The workshop "Data Management for Climate Services" is addressed towards both the technical and the academic community involved in the implementation of national climate services. The workshop focuses on sharing knowledge and experiences from the provision of high-quality climate services targeted at WMO's priority areas and their citizens. The methodologies will cover topics such as quality control, homogenization, gridded data, climate products, use of open source software, and will include practical examples of climate services implemented in the Ibero-American region. The workshop will contribute to the continuous improvement of technical and academic capacities by creating a regional and global network of professionals active in the generation of climate products and services.

Objectives

  • Strengthen data management systems for the provision of climate services.
  • Share advances in the implementation of climate services in the Ibero-American region.
  • Interchange with other NMHSs on best practices in climate methodologies and products.
  • Improve the regional and global collaborations of the NMHSs of the Ibero-American region.
  • Show the use of open-source software.

Outcome The following outcomes of the workshop are envisaged:
  • A final report providing a synthesis of the main results and recommendations resulting from the event.
  • The workshop builds the first platform to exchange technical and scientific knowhow in Ibero-America (WMO RA-III and IV), and among participants from all other regions.
  • Hence, the workshop contributes to the creation of a regional and global network in which knowhow, methodologies, and data are continuously shared.

Content

The workshop will consist of four sessions consisting of presentations, posters and open discussions on:

● Session 1:
  • Data rescue methods: methods for data rescue and cataloguing; data rescue projects
  • Metadata: methods of metadata rescue for the past and the present; systems for metadata storage; applications and use of metadata
  • Quality control methods: methods for quality control of different meteorological observations of different specifications; processes to establish operational quality control

● Session 2:
  • Homogenization: methods for the homogenization of monthly climate data; projects and results from homogenization projects; investigations on parallel climate observations; use of metadata for homogenization

● Session 3:
  • Gridded data: verification of gridded data based on observations; products based on gridded data; methods to produce gridded data; adjustments of gridded data in complex topographies such as the Andes

● Session 4:
  • Products and climate information: methods and tools of climate data analysis; presentation of climate products and information; products on extreme events
  • Climate services in Ibero-America: projects on climate services in Ibero-America
  • Interface with climate information users: approaches to building the interface with climate information users; experiences from exchanges with users; user requirements on climate services

Furthermore, hands-on sessions on capacity building, e-learning, the use of open-source software, and on ancestral knowledge in Ibero-America will take place during the workshop.

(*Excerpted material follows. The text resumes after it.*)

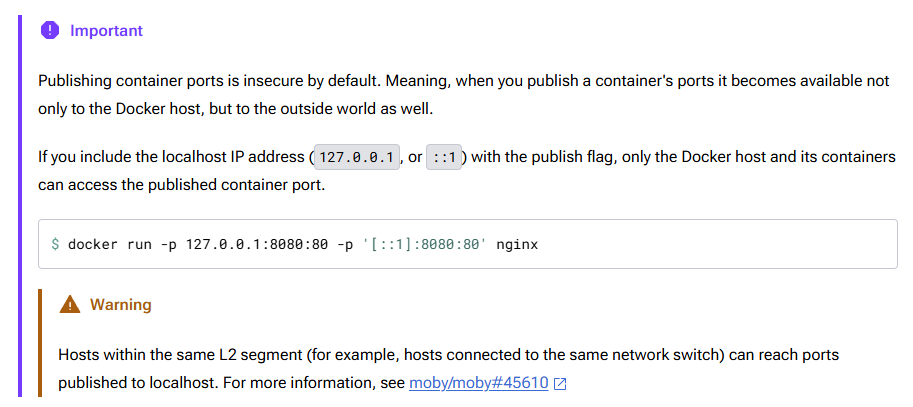The width and height of the screenshot is (913, 407).
Task: Click the external link icon after moby/moby#45610
Action: (x=560, y=384)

The workshop is complemented by an additional training day on climate data homogenization and a field visit at the end of the workshop.

Organization

The Meteorological and Hydrological Service of Peru SENAMHI will organize the workshop on “Data Management for Climate Services” in close collaboration with the Federal Office of Meteorology and Climatology MeteoSwiss. The workshop is part of the project CLIMANDES 2 (Climate services to support decision making in the Andes) which is supported by the Swiss Agency for Development and Cooperation SDC and by the World Meteorological Organization (WMO).